Dona de terrenos em vários pontos da cidade, a Prefeitura poderia investir na construção, em um destes locais, do Centro Cultural “Regina Duarte”. Ou explicar por que não o faz. Por certo uma construção em terreno de tamanho semelhante ao desapropriado em outra área que não a central, eliminando a necessidade de indenização do proprietário - ficaria muito mais barata. E a falta de esclarecimentos a respeito denota descaso para com o dinheiro do contribuinte francano. Mesmo com a manifestação de queixas e questionamentos a respeito do processo em andamento, o Executivo municipal segue sem prestar contas do que examente pretende fazer, pelo menos neste caso. A existência de um projeto, a projeção de gastos e a necessidade da instalação deste Centro Cultural precisam ser explicados com mais detalhes pelo poder público, para que o francano possa acompanhar com clareza os investimentos que são feitos com o dinheiro dos seus tributos e se manifestar contrariamente se perceber alguma irregularidade. A falta de clareza torna qualquer tipo de iniciativa do poder público questionável. É preciso estar atento a isso.
Eis o meu comentário:
Oportuno o editorial do “Comércio da Franca”. Na verdade, desde a divulgação dessa estranha desapropriação os cidadãos francanos questionam quais os reais motivos que a motivaram. Como ensina nosso maior administrativista, Celso Antônio Bandeira de Mello (Curso de Direito Admnistrativo.12 ed. 2000. p.693): “Os requisitos ou condições que autorizam a desapropriação são os previstos no art.5, XXIV, do Texto Constitucional, ou seja: necessidade pública, utilidade pública ou interesse social, pagamento de indenização prévia, justa e em dinheiro, no caso da desaporopriação comum, prevista no citado art.5, XXIV, da Constituição, e em títulos especiais da dívida pública, quando se tratar de desapropriação para política urbana ou reforma agrária, nos termos e condições dos arts.182 e 184 e ss., respectivamente. A definição das hipóteses em que se reputa existente necessidade pública, utilidade pública ou interesse social cabe a normas infraconstitucionais.”

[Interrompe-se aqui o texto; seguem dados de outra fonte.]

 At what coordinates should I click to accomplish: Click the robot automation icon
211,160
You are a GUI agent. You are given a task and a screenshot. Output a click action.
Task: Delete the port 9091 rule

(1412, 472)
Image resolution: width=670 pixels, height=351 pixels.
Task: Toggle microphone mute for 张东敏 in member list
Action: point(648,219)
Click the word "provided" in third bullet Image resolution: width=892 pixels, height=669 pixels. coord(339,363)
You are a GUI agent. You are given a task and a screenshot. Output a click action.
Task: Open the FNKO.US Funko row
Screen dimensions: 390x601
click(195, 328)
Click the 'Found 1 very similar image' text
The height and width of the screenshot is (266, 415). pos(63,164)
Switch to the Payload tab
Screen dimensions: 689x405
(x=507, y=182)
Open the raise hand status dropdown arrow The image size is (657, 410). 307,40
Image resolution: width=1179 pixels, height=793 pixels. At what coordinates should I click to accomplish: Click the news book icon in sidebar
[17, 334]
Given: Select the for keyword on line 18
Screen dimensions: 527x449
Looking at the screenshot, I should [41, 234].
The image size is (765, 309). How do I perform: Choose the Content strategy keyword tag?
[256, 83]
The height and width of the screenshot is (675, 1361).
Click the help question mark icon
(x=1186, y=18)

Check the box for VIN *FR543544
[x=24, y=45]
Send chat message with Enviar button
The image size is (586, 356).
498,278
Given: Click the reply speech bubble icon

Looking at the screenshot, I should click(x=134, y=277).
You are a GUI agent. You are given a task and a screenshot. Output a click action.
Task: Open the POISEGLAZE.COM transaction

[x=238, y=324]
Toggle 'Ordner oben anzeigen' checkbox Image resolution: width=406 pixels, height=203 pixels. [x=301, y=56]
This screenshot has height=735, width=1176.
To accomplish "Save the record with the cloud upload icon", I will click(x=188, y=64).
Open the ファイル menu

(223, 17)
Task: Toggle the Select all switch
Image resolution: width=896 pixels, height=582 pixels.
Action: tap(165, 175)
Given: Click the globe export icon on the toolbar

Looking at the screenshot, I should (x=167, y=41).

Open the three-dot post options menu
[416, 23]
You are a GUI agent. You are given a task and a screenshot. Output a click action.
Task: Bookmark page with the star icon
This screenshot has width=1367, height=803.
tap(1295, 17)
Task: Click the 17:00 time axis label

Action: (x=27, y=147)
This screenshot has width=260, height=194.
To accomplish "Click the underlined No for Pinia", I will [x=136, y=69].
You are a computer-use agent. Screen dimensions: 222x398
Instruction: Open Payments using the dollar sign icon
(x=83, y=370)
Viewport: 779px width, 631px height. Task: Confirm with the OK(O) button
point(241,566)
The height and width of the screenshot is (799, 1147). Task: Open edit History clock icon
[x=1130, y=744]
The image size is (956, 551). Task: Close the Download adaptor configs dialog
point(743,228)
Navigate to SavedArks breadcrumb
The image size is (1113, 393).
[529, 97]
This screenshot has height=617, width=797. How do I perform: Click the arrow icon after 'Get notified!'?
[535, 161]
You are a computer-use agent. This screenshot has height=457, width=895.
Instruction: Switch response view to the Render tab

Como informa o texto jornalístico, não foram dados esclarecimentos públicos sobre a criticada desapropriação, restando ser confirmada a versão de construção de um “Centro Cultural” em homenagem à atriz Regina Duarte, ainda viva, pelo fato dela ter nascido na cidade.
Ora, não se questionando o valor pessoal da conhecida atriz, custa crer que tal motivo ensejaria a única hipótese viável de desapropriação, no caso, ou seja utilidade pública (enquadrando-se nos casos de divulgação de natureza artística). Seria forçar demais.
Por outro lado, se verdadeiro o valor citado pago, é elevado (cerca de R$1.500.000,00), por uma área de aproximadamente 600 metros quadrados. Ainda que em região central, é questionável e merecedor da fiscalização dos órgãos competentes, como Câmara de Vereadores e Ministério Público.
Novamente, voltamos a citar o prof Celso Antônio (op.cit., p.710) o qual pondera sobra a discricionariedade do Poder Público, em tais situações: “A discricionariedade dentro das hipóteses legais de desapropriação, não é, evidentemente, possibilidade aberta ao Poder Público de servir-se formalmente das expressões legais para atribuir-lhes a força de instrumento de satisfação de propósitos alheios aos que a lei protege, deseja e expressa. Ato de tal natureza configura desvio de poder e deve ser coartado pelo Judiciário através de meio eficaz, isto é, na própria ação de desapropriação, sob pena de não resultar na proteção pleiteada a valor jurídico resguardável.”
Aliás, outros assuntos já noticiados no mesmo jornal, como, por exemplo, respeitável verba autorizada sem maiores discussões pelo Legislativo, destinada à FEAC, deveriam ser objeto de maior fiscalização pelos órgãos responsáveis. Afinal, dinheiro público deve sempre ser bem aplicado. Nunca, para interesses escusos, ou em benefício de interesses particulares.